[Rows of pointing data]
• • • • • • •

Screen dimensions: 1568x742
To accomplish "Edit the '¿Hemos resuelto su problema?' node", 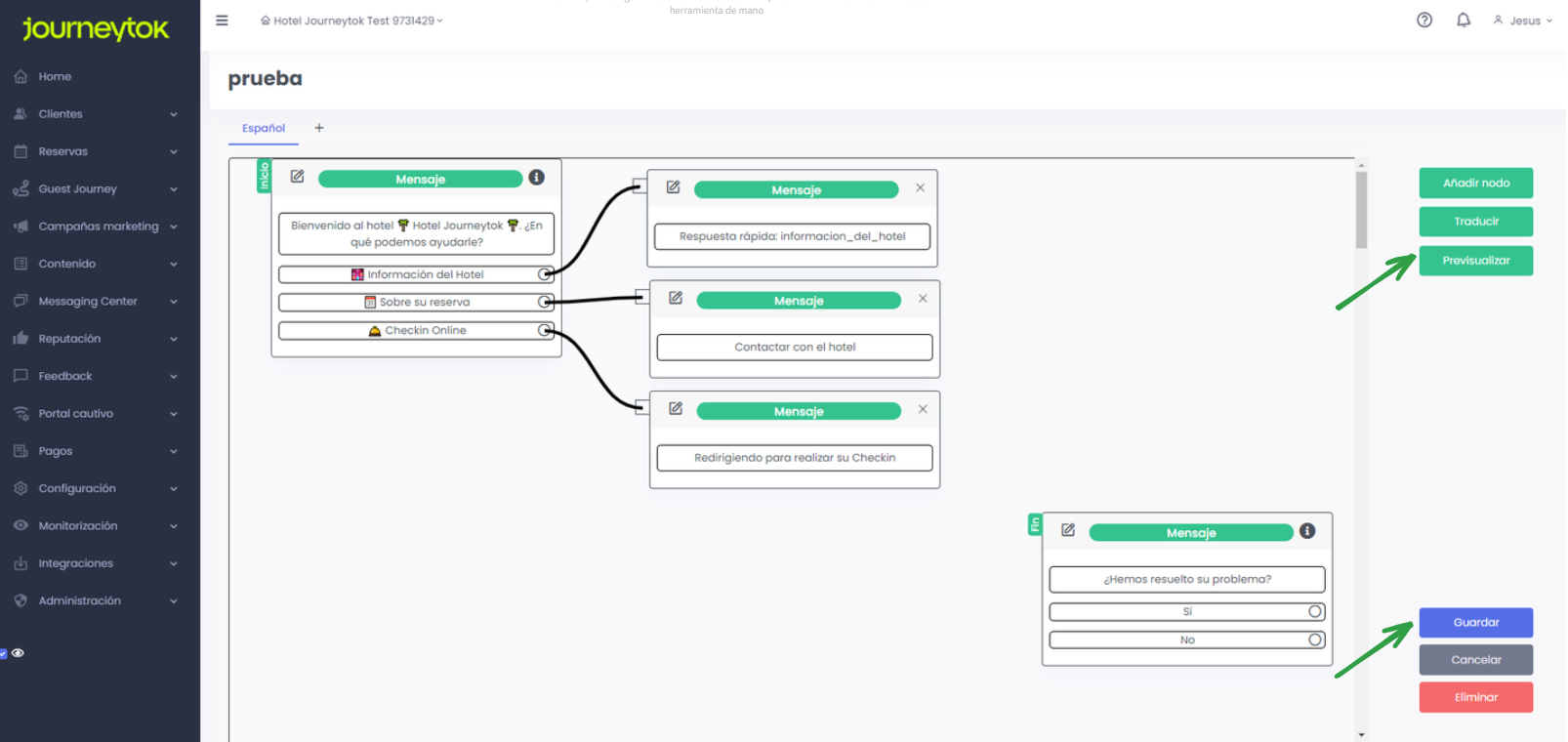I will tap(1068, 530).
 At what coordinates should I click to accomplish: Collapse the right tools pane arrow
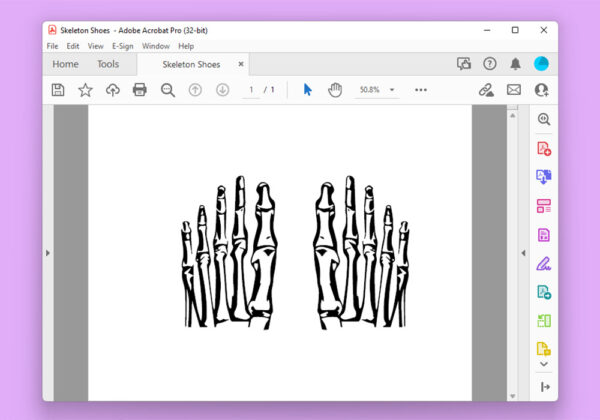coord(522,254)
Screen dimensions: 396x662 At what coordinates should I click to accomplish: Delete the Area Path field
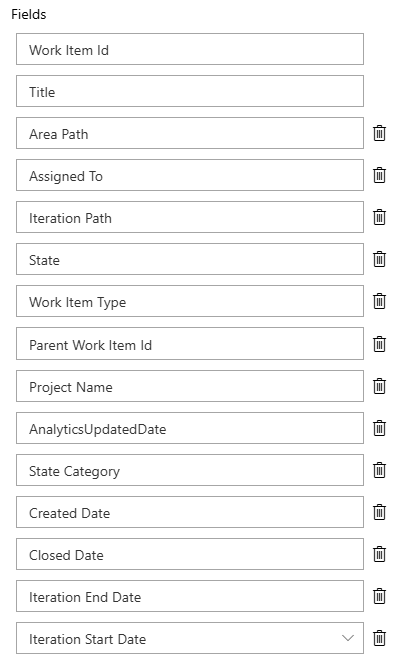point(379,133)
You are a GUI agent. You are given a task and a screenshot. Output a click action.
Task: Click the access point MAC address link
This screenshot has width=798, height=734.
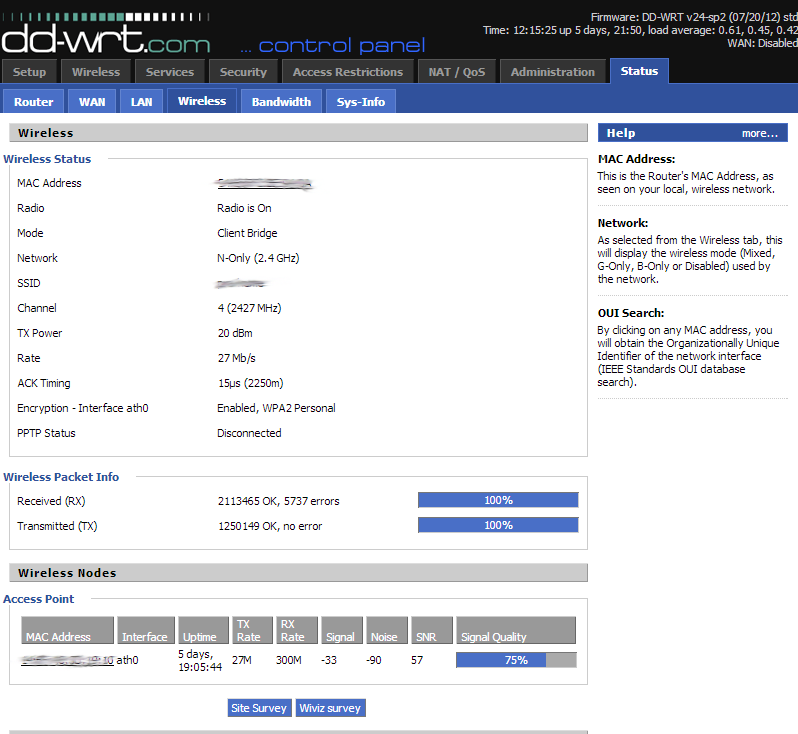[x=67, y=660]
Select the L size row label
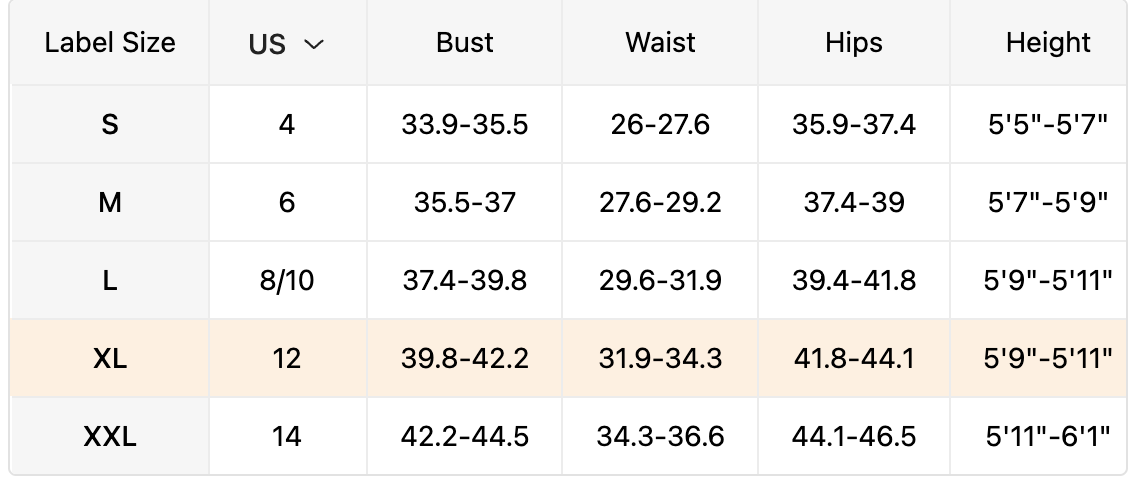Viewport: 1140px width, 486px height. click(x=110, y=281)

• • • • • • •

DIRECTIONS FOR THIS TASK - Rewrite the entries as a numbered list, from the line with "Screen dimensions: 396x662" up to and including the last line of the entries, skipping any blank lines. Leave the pictures out of your answer.

WRITTEN ANSWER -
1. Screen dimensions: 396x662 At what coordinates should I click to accomplish: Delete the Area Path field
2. point(379,133)
3. You are a GUI agent. You are given a task and a screenshot. Output a click action.
4. Task: Click the access point MAC address link
5. This screenshot has width=798, height=734.
6. [x=67, y=660]
7. Select the L size row label
8. Viewport: 1140px width, 486px height. click(x=110, y=281)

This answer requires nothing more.